LONDON: Disruption in the human body's metabolism is the reason why each Covid wave impacts us differently, scientists have found using an artificial intelligence model.
The team from the University of Surrey identified what they believe to be robust metabolic markers of Covid, a discovery which could lead to better understanding and treatments for people that suffer from symptoms of the disease months after diagnosis.
Blood samples of hospitalised patients revealed that Covid-19 changed people's metabolism. The team observed that the effects of Covid-19 changed over time, with the first wave disrupting metabolites differently from the second one.
While researchers observed that many patients' metabolites relaxed back to normal levels once they had recovered from Covid-19, a small number continued to be disrupted for several months after infection.
"It is thought that around two million people suffer symptoms of Covid-19 a month after infection, and 800,000 people still experience symptoms a year later. So, it's clear that this virus will be with us for some time and, therefore, the scientific community is duty-bound to better understand Covid-19 and why, for some, symptoms seem to linger longer than average," said lead author Holly-May Lewis from the University of Surrey.
********
■ Task list
a - Answer these from the Covid metabolism article:
(i) Which university did the research team come from?
(ii) Whose blood samples showed that Covid-19 changed metabolism?
(iii) About how many people still experience symptoms a year after infection?
b - Resume the Covid metabolism article, starting after its last sentence.
The records have no role in the work on the Covid metabolism article.

■ Data for review
********
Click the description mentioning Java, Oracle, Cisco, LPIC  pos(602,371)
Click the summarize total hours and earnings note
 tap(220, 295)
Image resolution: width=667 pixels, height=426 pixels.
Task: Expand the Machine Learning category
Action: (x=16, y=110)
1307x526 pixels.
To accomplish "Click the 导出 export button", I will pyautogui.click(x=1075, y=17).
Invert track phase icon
********
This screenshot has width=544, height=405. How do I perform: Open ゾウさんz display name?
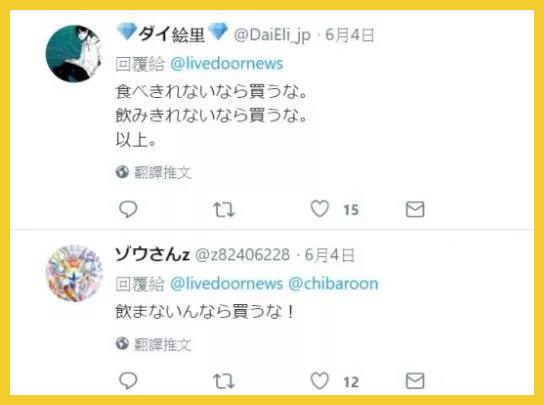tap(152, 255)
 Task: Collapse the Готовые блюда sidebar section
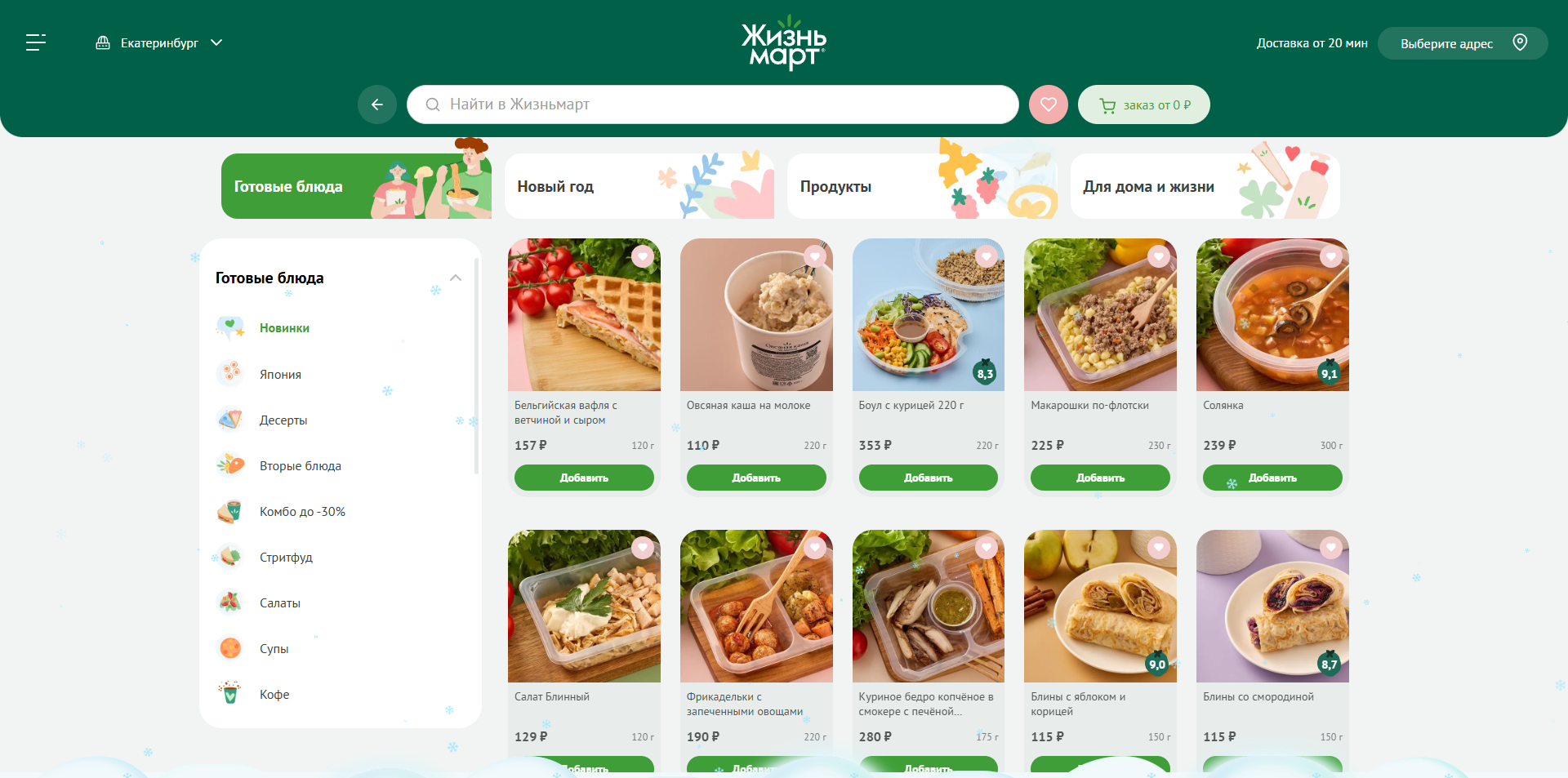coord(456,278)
********
■ Answer list
a -
(i) The University of Surrey
(ii) Hospital patients
(iii) 800,000

b -
The study analysed the blood samples of 164 hospital patients -- 123 with Covid-19 and 41 who provided a negative PCR test -- across the first two waves of infection. Nineteen positive patients also provided samples two to seven months after infection.
Using an artificial intelligence model, the team identified six metabolites that can be used to identify Covid-19 with 91 per cent accuracy.
"To our knowledge, this is the first time it has been demonstrated that Covid-19 is now affecting patients' metabolism differently than it did in the initial wave - which we think is due to emerging variants. It is known that different Covid variants have various associated symptoms, so it makes sense that this would relate to changes in blood chemistry," said professor Melanie Bailey from the varsity.